=== DATA TO PROCESS ===

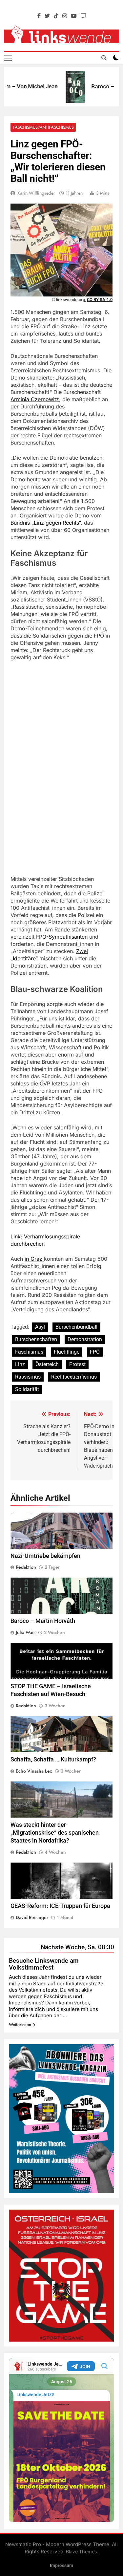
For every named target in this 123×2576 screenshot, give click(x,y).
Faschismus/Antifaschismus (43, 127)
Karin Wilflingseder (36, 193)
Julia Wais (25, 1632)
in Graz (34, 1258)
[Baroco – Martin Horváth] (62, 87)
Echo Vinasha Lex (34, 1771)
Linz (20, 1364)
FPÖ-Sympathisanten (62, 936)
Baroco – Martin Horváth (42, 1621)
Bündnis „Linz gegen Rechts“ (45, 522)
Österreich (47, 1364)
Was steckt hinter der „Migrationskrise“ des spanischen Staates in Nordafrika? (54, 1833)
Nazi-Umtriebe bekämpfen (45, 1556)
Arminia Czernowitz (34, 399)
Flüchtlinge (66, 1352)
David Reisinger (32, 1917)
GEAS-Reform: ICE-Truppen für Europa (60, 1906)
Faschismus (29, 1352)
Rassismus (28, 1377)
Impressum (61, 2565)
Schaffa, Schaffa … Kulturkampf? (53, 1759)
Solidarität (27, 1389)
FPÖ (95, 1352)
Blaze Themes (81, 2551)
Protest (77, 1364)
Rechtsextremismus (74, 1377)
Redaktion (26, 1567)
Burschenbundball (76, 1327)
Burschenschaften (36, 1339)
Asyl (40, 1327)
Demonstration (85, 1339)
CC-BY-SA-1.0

===

Output the lines from the one with "Impressum (61, 2565)" through the end of the records above, exactly, including both ends, and nothing besides.

ANSWER TO THE EXERCISE:
Impressum (61, 2565)
Schaffa, Schaffa … Kulturkampf? (53, 1759)
Solidarität (27, 1389)
FPÖ (95, 1352)
Blaze Themes (81, 2551)
Protest (77, 1364)
Rechtsextremismus (74, 1377)
Redaktion (26, 1567)
Burschenbundball (76, 1327)
Burschenschaften (36, 1339)
Asyl (40, 1327)
Demonstration (85, 1339)
CC-BY-SA-1.0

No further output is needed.